In order to become a Factory of the Future, Agoria’s team determined that a manufacturing company must undergo seven transformations in areas as diverse as technological advancement, workforce engagement and inter-company collaboration.
7 transformations to become a Factory of the Future (left) and the Materialise team at the Factory of the Future 4.0 award ceremony
“If you want to be a Factory of the Future, you don’t work in a vacuum”
Among the criteria where Materialise ranked particularly highly is networking and a collaborative approach (becoming a Networked Factory).
“If you want to be a Factory of the Future, you don’t work in a vacuum. Materialise has always been outspoken in its support of co-creation and open solutions. This year we’re placing a major strategic focus on enabling interconnectivity, which I see as one of the biggest trends in 3D printing in 2019. This is what makes us Materialise: we’re not into just producing parts. We’re taking a holistic view of the ecosystem and the role our core competences can play in adding value to it, no matter whether the products in question are industrial or medical,” explains Bart Van der Schueren.

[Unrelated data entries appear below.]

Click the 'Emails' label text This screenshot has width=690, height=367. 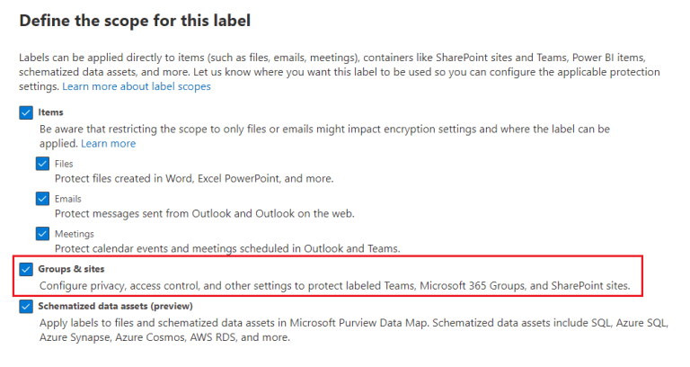[67, 198]
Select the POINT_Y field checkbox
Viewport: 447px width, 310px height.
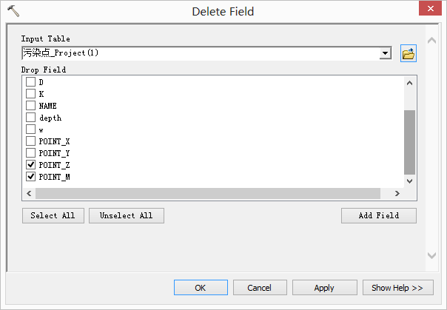[x=30, y=153]
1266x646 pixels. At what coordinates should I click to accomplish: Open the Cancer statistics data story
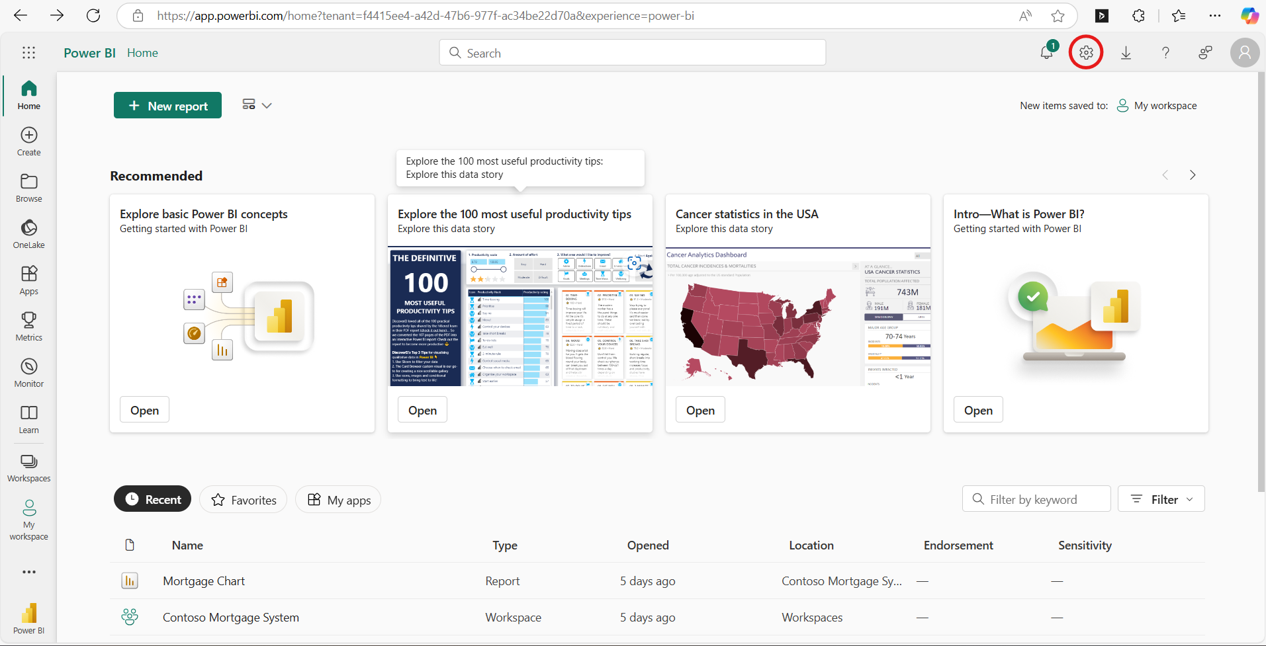point(700,410)
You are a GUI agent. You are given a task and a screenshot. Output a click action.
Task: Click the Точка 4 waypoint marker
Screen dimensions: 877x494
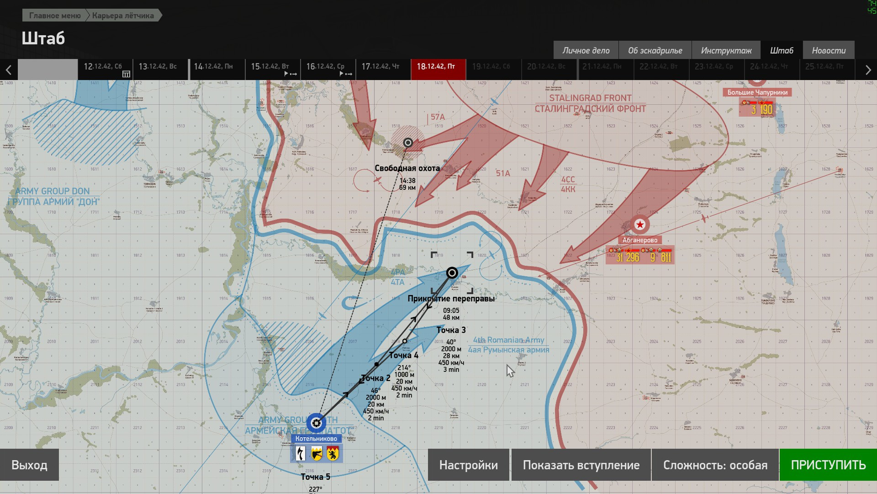pos(405,341)
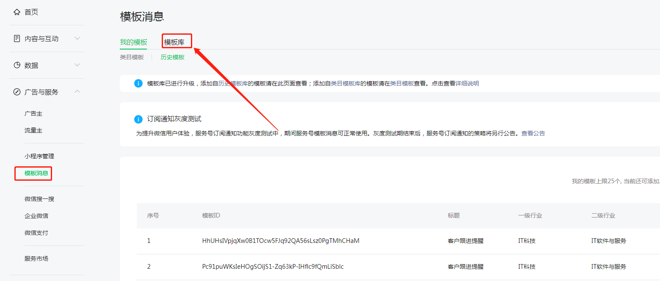660x281 pixels.
Task: Click the 内容与互动 document icon
Action: (17, 39)
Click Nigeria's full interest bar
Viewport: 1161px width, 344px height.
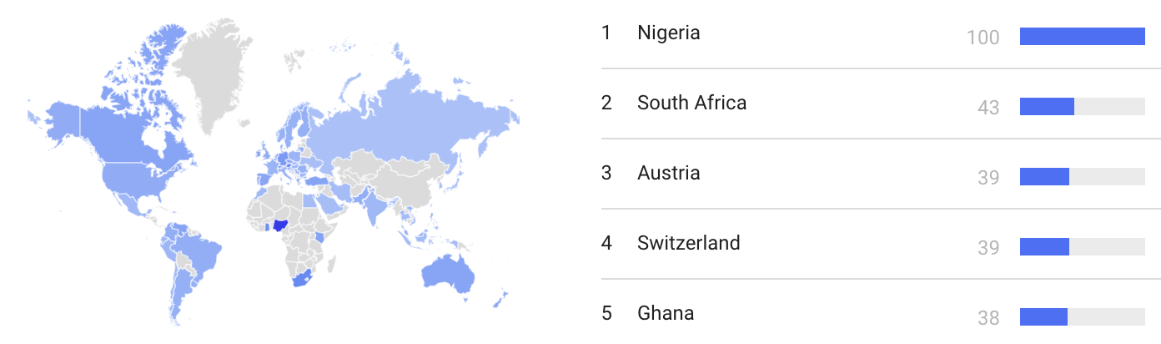coord(1082,37)
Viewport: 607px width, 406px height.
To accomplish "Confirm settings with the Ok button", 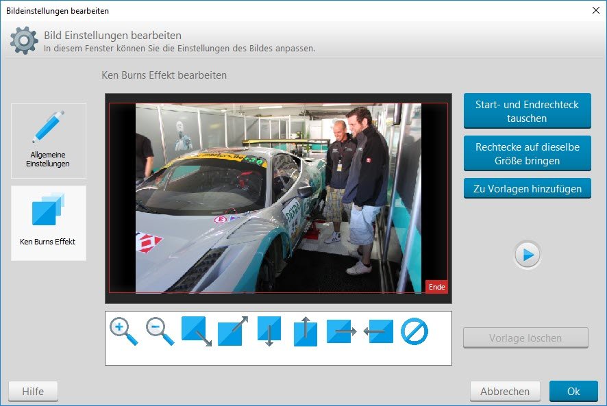I will tap(573, 392).
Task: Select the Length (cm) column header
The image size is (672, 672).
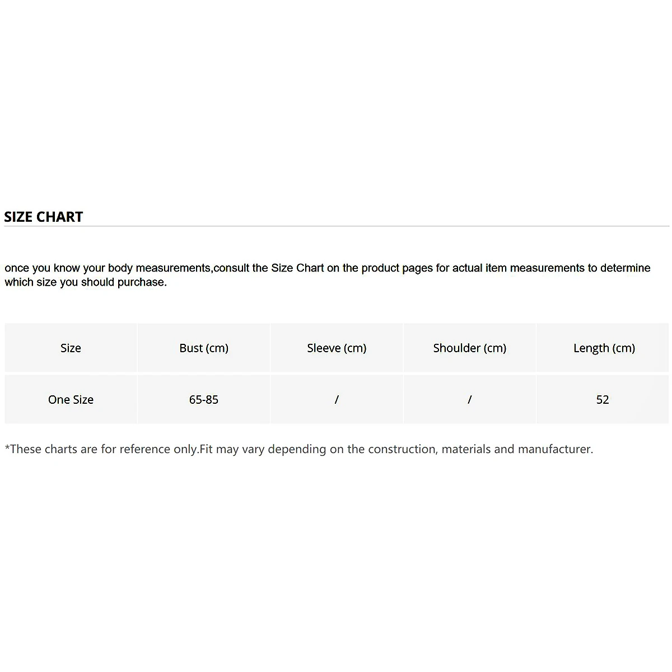Action: tap(604, 348)
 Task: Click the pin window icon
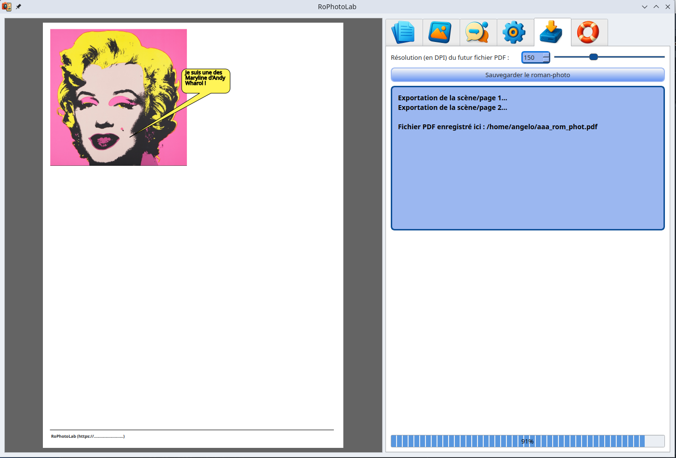(19, 7)
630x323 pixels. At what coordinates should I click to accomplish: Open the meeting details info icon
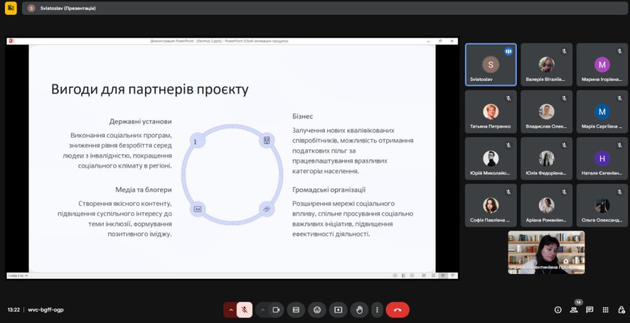point(558,310)
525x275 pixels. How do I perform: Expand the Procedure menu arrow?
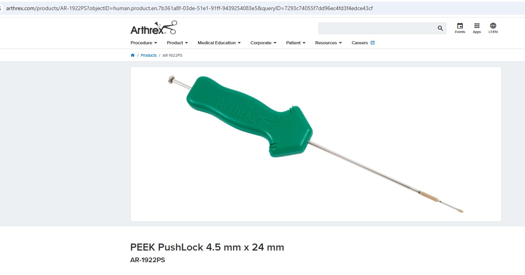click(x=156, y=43)
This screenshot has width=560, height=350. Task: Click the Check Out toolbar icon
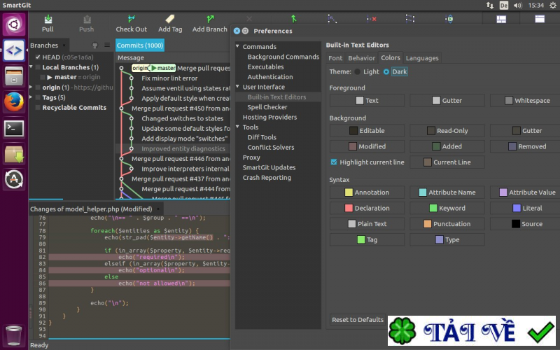pos(131,20)
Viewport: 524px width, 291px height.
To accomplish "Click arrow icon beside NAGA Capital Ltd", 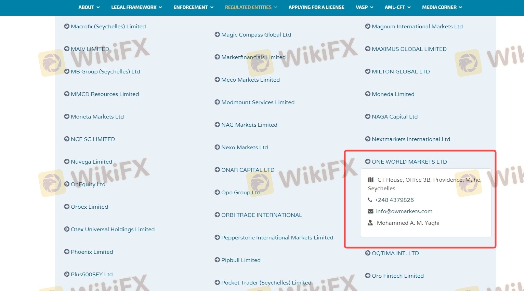I will (x=368, y=116).
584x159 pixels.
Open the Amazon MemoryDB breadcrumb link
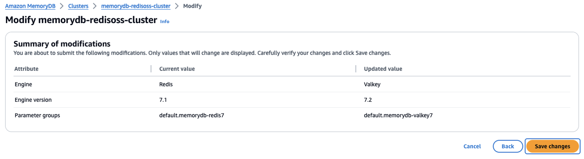tap(30, 6)
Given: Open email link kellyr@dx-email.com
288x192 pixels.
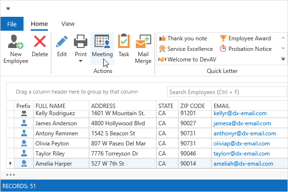Looking at the screenshot, I should point(240,113).
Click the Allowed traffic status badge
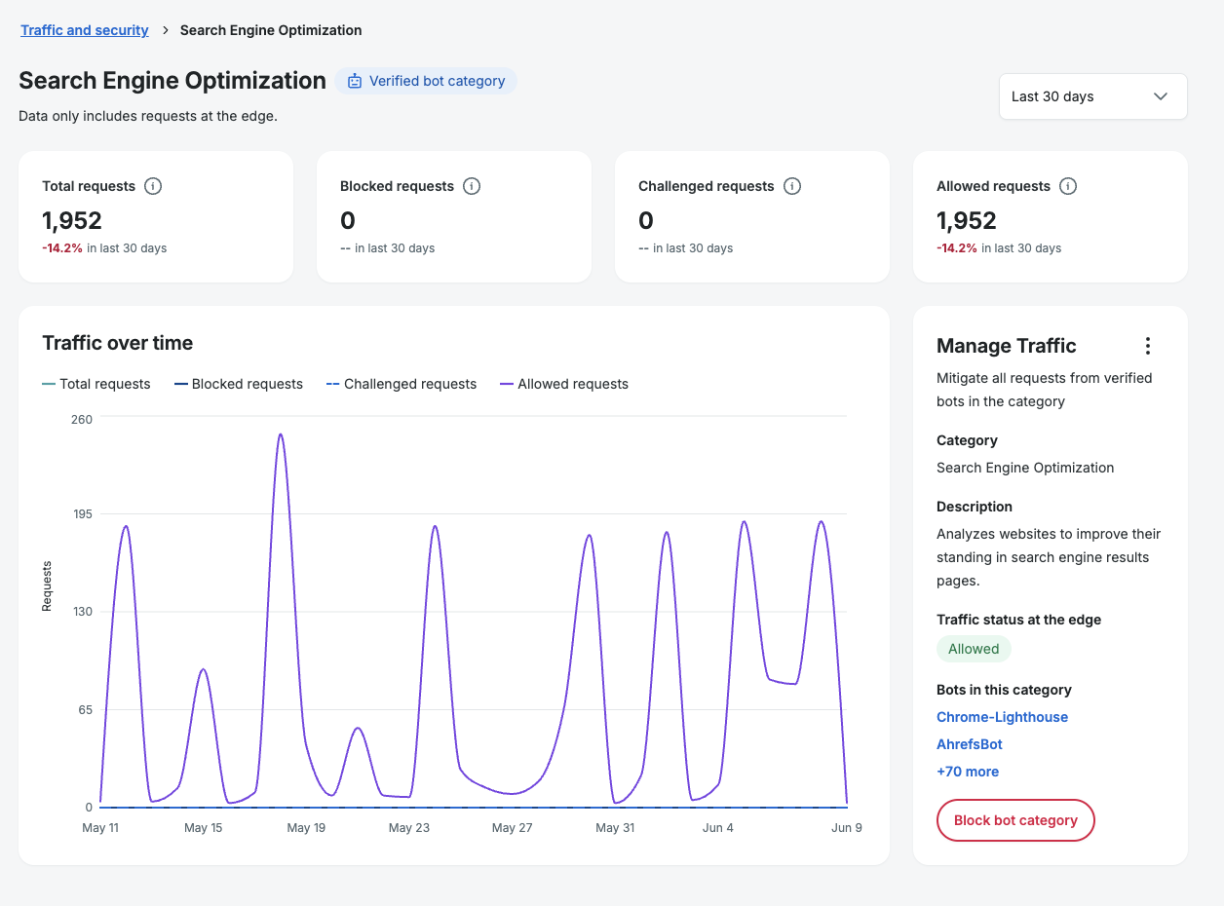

In recent months, Materialise has announced strategic initiatives with major players both within the 3D printing industry and outside of it. A collaboration with leading 3D printing machine manufacturer Stratasys is enabling the hospitals to adopt point-of-care 3D printing. A partnership with chemical producer BASF focuses on promoting an open-market model in the industrial 3D printing arena. Taken together, these and other strategic partnerships highlight Materialise’s belief in collaboration as the key driver of innovation: and not the converse.
“That same belief is why I would love to hear from companies who want to realize their own Factory of the Future. We’re there already: and we’re happy to share our expertise with partners to help realize a digital manufacturing future together,” concludes Bart.